**EXERCISE BRIEF**
Wherever the string "Properties" shows up in the data below, copy the whole line.

**MATERIALS PROVIDED**
[Start of Attachment]

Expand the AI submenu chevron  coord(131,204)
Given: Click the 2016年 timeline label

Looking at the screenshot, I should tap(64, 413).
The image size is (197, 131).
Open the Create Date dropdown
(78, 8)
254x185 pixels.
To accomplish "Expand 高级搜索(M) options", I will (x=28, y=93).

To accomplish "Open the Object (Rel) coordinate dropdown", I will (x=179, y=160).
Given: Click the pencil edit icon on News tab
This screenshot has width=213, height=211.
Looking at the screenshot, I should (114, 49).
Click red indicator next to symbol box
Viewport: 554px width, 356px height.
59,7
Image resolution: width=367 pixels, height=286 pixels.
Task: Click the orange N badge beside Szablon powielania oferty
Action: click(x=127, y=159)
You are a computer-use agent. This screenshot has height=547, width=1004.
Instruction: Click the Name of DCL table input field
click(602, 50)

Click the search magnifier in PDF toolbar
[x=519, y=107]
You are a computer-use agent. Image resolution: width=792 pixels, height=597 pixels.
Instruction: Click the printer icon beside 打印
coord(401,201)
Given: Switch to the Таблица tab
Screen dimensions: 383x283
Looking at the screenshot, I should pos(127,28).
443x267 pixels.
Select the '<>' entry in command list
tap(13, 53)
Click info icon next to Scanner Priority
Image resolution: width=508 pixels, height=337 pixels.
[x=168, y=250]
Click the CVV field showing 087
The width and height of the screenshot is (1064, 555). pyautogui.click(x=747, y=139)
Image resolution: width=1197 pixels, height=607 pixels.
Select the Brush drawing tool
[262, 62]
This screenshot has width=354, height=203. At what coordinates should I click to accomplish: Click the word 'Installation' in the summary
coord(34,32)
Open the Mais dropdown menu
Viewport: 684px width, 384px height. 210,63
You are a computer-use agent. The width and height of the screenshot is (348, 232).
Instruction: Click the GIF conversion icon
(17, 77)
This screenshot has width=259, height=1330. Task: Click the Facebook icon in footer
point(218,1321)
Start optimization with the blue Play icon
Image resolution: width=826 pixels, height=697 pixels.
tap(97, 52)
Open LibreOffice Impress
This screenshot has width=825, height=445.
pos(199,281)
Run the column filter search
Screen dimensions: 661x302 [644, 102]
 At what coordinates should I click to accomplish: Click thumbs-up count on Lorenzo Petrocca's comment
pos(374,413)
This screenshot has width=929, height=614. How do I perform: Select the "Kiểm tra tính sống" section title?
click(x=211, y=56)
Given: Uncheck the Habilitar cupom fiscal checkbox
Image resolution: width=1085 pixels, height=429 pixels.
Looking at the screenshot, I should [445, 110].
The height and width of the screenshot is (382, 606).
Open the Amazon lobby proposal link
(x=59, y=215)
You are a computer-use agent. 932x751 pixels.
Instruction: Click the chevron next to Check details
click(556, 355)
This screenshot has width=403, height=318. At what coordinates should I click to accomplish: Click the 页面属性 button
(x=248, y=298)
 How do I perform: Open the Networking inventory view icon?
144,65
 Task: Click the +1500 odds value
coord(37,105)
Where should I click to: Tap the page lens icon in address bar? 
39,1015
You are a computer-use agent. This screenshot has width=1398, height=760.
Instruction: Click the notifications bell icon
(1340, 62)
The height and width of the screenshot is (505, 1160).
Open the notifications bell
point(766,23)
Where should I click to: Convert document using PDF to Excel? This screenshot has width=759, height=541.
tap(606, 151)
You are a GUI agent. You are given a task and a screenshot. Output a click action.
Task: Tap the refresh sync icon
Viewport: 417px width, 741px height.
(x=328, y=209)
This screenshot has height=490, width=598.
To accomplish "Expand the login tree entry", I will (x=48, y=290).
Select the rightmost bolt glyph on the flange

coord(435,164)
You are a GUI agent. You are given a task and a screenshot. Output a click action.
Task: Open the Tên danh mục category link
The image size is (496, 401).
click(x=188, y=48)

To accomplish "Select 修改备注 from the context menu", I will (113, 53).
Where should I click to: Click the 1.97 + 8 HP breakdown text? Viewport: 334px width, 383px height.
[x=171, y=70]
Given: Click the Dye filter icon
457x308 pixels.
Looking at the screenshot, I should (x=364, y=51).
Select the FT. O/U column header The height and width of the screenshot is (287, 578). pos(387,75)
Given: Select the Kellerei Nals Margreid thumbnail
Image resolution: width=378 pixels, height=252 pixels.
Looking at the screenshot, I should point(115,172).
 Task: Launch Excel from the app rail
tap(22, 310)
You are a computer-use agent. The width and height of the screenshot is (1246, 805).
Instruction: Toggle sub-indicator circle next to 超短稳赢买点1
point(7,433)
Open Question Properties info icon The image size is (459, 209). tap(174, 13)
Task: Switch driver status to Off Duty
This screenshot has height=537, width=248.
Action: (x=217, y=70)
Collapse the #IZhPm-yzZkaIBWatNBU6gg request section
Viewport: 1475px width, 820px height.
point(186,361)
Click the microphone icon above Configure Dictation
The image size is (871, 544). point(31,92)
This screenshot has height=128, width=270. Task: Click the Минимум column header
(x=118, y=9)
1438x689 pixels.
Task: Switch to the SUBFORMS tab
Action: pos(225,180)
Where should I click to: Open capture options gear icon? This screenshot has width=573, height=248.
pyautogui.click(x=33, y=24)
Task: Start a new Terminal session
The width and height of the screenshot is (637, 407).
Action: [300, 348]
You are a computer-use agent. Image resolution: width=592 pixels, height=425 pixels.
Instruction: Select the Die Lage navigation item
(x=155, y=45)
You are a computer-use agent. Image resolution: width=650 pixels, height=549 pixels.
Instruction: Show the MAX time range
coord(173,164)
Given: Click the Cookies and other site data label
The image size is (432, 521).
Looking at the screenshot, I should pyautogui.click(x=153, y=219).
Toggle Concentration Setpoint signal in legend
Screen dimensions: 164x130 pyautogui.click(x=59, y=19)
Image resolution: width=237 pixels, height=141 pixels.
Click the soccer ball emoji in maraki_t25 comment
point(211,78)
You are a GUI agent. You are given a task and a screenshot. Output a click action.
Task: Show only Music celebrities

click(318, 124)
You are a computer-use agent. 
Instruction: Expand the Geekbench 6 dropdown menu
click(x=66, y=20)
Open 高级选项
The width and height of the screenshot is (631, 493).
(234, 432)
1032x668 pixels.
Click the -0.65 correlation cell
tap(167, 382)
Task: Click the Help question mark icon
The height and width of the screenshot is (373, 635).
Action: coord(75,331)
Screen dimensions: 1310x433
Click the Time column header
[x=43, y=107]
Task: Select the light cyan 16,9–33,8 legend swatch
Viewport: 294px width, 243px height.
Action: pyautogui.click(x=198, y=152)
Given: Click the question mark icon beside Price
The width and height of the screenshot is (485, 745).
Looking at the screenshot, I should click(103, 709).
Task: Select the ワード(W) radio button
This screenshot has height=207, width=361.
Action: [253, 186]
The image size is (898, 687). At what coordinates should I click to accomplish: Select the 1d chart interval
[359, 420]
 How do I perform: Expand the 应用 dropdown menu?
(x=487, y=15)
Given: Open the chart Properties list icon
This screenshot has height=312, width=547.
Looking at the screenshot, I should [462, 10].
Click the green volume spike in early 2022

[End of Attachment]

**REPLY TO THE EXERCISE**
Open Question Properties info icon The image size is (459, 209). tap(174, 13)
Given: Open the chart Properties list icon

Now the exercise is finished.